Activity
Give again the lines of the data from its first line through the line with "You are a computer-use agent. Viewport: 1546px". Change nothing.

(Records excerpted from a collection)
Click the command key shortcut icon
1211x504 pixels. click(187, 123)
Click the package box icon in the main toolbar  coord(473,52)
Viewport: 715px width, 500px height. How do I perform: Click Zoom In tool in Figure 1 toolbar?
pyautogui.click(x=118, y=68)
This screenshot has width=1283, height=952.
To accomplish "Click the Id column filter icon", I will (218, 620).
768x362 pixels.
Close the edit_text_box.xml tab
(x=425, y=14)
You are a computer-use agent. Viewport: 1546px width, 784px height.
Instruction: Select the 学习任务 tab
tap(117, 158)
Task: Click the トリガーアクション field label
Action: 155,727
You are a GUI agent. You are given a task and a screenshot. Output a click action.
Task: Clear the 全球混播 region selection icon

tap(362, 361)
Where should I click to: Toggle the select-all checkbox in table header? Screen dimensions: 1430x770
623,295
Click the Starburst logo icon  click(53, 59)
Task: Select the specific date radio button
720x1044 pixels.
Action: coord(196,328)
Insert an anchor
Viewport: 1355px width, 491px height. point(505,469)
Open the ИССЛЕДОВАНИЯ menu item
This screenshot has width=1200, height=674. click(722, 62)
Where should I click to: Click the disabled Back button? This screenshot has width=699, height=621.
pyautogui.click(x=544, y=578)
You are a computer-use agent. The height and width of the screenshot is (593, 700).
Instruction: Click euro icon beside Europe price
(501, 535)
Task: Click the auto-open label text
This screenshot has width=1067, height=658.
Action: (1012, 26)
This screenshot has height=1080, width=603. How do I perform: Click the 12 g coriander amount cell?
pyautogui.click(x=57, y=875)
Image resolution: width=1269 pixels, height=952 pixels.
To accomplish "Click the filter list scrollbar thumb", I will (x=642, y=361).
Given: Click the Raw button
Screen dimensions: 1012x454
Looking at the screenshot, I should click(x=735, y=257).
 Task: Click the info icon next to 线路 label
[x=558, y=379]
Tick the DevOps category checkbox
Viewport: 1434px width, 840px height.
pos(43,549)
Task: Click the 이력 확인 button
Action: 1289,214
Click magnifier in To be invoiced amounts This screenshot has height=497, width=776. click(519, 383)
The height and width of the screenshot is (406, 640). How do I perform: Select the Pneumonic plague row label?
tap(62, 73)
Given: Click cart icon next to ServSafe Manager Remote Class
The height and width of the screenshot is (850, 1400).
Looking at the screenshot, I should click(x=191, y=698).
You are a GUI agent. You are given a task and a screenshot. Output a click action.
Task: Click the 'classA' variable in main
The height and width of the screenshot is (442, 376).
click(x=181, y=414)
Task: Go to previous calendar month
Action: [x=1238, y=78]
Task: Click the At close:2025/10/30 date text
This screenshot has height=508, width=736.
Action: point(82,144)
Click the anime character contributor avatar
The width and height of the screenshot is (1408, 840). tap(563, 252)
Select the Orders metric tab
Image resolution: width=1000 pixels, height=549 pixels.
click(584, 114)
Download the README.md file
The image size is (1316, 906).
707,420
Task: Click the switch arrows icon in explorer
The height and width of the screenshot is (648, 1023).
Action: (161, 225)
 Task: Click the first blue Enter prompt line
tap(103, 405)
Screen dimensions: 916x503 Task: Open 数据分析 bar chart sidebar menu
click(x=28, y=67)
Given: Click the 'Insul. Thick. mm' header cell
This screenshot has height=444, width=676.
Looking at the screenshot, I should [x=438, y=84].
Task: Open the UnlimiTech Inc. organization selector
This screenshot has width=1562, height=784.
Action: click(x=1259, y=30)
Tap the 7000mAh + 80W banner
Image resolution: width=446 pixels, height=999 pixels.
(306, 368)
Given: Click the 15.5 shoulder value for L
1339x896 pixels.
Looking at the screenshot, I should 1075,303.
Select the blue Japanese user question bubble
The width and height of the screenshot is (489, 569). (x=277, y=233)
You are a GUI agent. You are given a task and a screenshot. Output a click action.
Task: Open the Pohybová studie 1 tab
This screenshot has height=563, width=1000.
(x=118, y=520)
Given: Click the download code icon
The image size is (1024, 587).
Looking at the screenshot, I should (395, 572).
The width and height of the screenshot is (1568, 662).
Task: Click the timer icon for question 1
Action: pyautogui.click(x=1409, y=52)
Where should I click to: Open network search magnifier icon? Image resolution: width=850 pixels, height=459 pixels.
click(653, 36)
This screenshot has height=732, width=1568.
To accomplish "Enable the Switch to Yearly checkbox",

Result for this exercise
Click the command key shortcut icon
1211x504 pixels. click(187, 123)
Click the package box icon in the main toolbar  coord(473,52)
Viewport: 715px width, 500px height. How do I perform: Click Zoom In tool in Figure 1 toolbar?
pyautogui.click(x=118, y=68)
This screenshot has width=1283, height=952.
To accomplish "Click the Id column filter icon", I will (218, 620).
768x362 pixels.
Close the edit_text_box.xml tab
(x=425, y=14)
You are a computer-use agent. Viewport: 1546px width, 784px height.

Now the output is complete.